_What you will do:_
(a) Name every person mentioned by name in the golfer profile.
(b) According to the golfer profile, how many strokes behind Tess Blair did Taylor finish in 2018?
(c) Write out the golfer profile passage that opens with the words "A native of" and closes with "Brook golf course.", switching "second place" to "runner-up".

_Reading passage:_
▼

A native of Perth, Australia, Taylor first fell in love with the social aspect of golf as she played in weekly competitions with golfers of all ages. After moving to Utah she became more competitive and dedicated to improving her swing and her scoring ability.
As a Lone Peak Knight, Taylor was named to Utah’s High School All-State golf teams from 2016 to 2018. She was the 2016 region champion and finished in the top ten individually in the 6A High School Girls State Championship for three consecutive years, including a second place finish in 2018, one stroke behind Tess Blair, with rounds of 69-66 at Meadow Brook golf course.
Of Taylor, recently retired Knight’s Coach Gina Higbee said, “She is a very positive person and a great leader. She likes to know when she really needs to grind because her team needs her and she always comes through. Her positive attitude makes everybody on the team happy and she loves positive surroundings and positive feedback. I absolutely adore her, not just as one of my past teammates, but as a friend.”

▲

_Recorded data:_
▼

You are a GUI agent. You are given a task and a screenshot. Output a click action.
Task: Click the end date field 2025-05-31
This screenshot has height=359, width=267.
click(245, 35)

▲
▼

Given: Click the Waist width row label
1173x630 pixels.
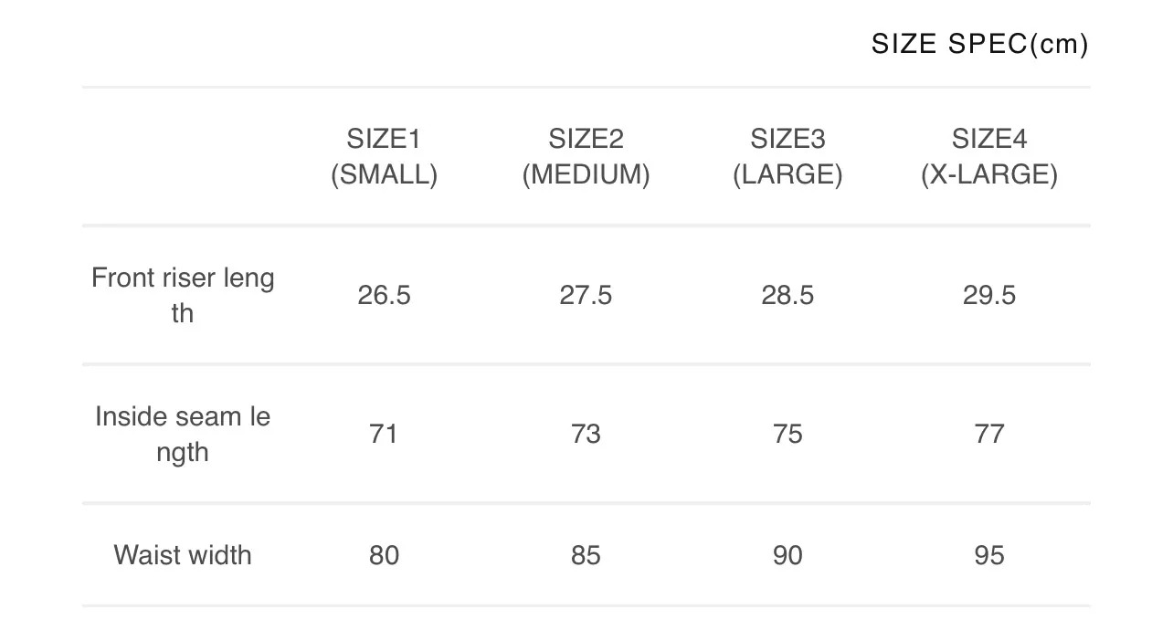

▲

_Written answers:_
(a) Taylor, Tess Blair, Gina Higbee

(b) One stroke.

(c)
A native of Perth, Australia, Taylor first fell in love with the social aspect of golf as she played in weekly competitions with golfers of all ages. After moving to Utah she became more competitive and dedicated to improving her swing and her scoring ability.
As a Lone Peak Knight, Taylor was named to Utah’s High School All-State golf teams from 2016 to 2018. She was the 2016 region champion and finished in the top ten individually in the 6A High School Girls State Championship for three consecutive years, including a runner-up finish in 2018, one stroke behind Tess Blair, with rounds of 69-66 at Meadow Brook golf course.